- [PROBLEM TO WORK ON]
Retype the passage of the NHS speech from "Whatever comes next" to "long as possible.", keeping every word and punctuation mark unchanged.

My life-long personal interest in the NHS was originally driven by the life experiences of my older sister Patricia, who died six years ago. Patricia was born in the 1950s, with what we now call learning or intellectual disabilities, but at the time she was labelled first as “mentally defective”, then “mentally handicapped”, and she was also physically disabled. She lived from childhood until the 1980s in a huge, forbidding mental hospital in the West Midlands, which I was scared to visit as a little girl and teenager. As the years went on and the NHS evolved, she moved into the community, into a house with others, and we could visit her without having to ask for permission, and become involved in her medical and personal care. I became her co-guardian after our father’s death.

I have inherited my mother’s life-long gratitude to all those who work for the NHS, not least those in the hospital opposite this place—St Thomas’—where two of my children were born and three have been patients, one with a life-threatening peanut allergy, another with severe childhood asthma. Over time, my personal commitment to the NHS broadened into the professional. I was appointed chair of Lambeth Primary Care Trust, just over the river, and relished the opportunity to work in partnership with GPs and others to try and make a real difference to local people’s lives by, for example, helping to reduce teenage pregnancy and smoking rates. I then joined the board and became vice-chair of UCLH, where my youngest child was born.

In 2016, I was honoured to be appointed the chair of Cambridge University Hospitals, otherwise known as Addenbrooke’s. There, I was privileged to work with some of the world’s most distinguished doctors and biomedical scientists, whose commitment to ground-breaking research was matched only by their determination to see the results implemented to the benefit of the public at large—truly, medical research “from bench to bedside”.

Whatever comes next for the NHS, it is clear that, when it is properly funded—as the noble Lord, Lord Stevens of Birmingham, fought hard for in challenging economic circumstances—its people do wonderful work. This is particularly true when doctors, nurses and other health professionals, both in and out of hospitals, as well as those in public health, work truly collaboratively to help our growing and older population stay in good health for as long as possible.

In my experience, structural reorganisations designed—however well-meaningly—to try to achieve improvements are trumped every time by positive relationships between clinicians, managers, patients and the public, supported by the right level of funding in the right place, at the right time. This is just as true for the NHS’s engagement with other public services. We are all kept as healthy as possible, and taxpayers’ money is spent well, when the NHS, local government, housing associations and schools work in partnership to support adults and young people with chronic and challenging conditions.

The NHS’s continuous commitment to finding new methods of care, in partnership with others, improved my sister’s life immeasurably over the years. Free healthcare, available to all who need it, at the point of delivery, seemed to my mother like the best thing that a Government could offer its citizens, as she paid those bills long after her mother died. She was right, and said so repeatedly when, 40 years later, my father was being treated for lung cancer. The NHS care that he was able to get at home, from GPs and district nurses, was literally unaffordable for my poor grandmother.

I am grateful to have been able to contribute to this important debate, as well as to hear and learn from so many distinguished noble Lords. I look forward to many more excellent, informed and expert debates in this House—listening carefully to everybody—which this House is famous for.

- [INFORMATION PROVIDED]
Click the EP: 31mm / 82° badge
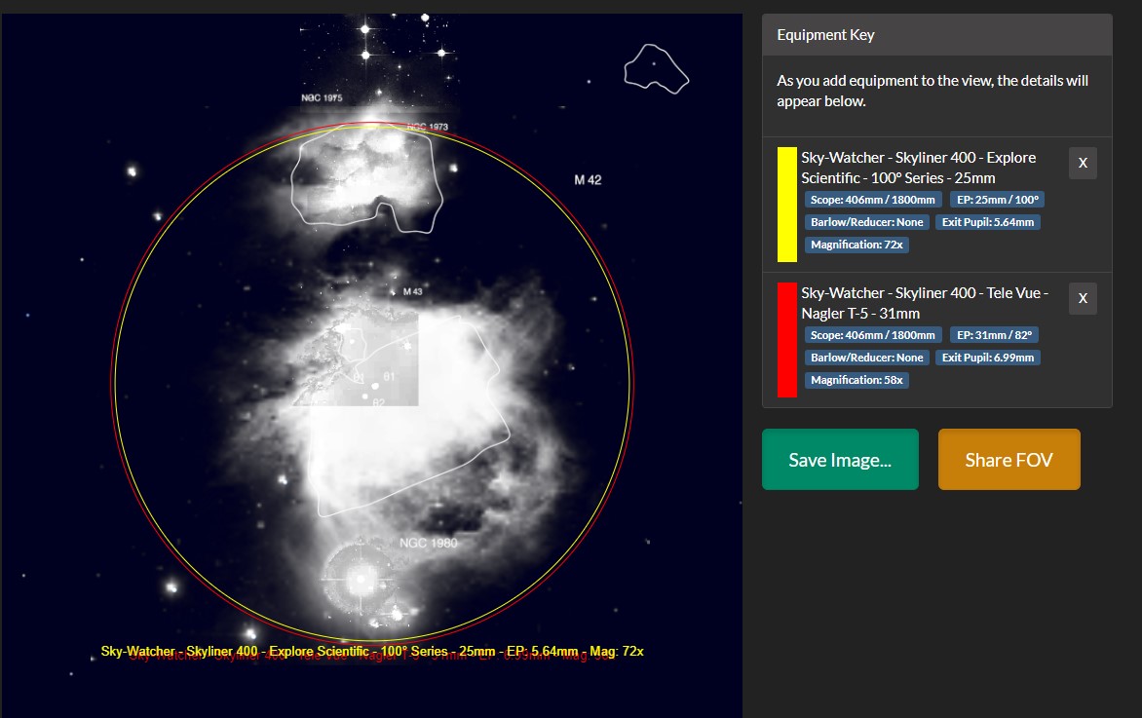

- [SOLVED PROBLEM]
Whatever comes next for the NHS, it is clear that, when it is properly funded—as the noble Lord, Lord Stevens of Birmingham, fought hard for in challenging economic circumstances—its people do wonderful work. This is particularly true when doctors, nurses and other health professionals, both in and out of hospitals, as well as those in public health, work truly collaboratively to help our growing and older population stay in good health for as long as possible.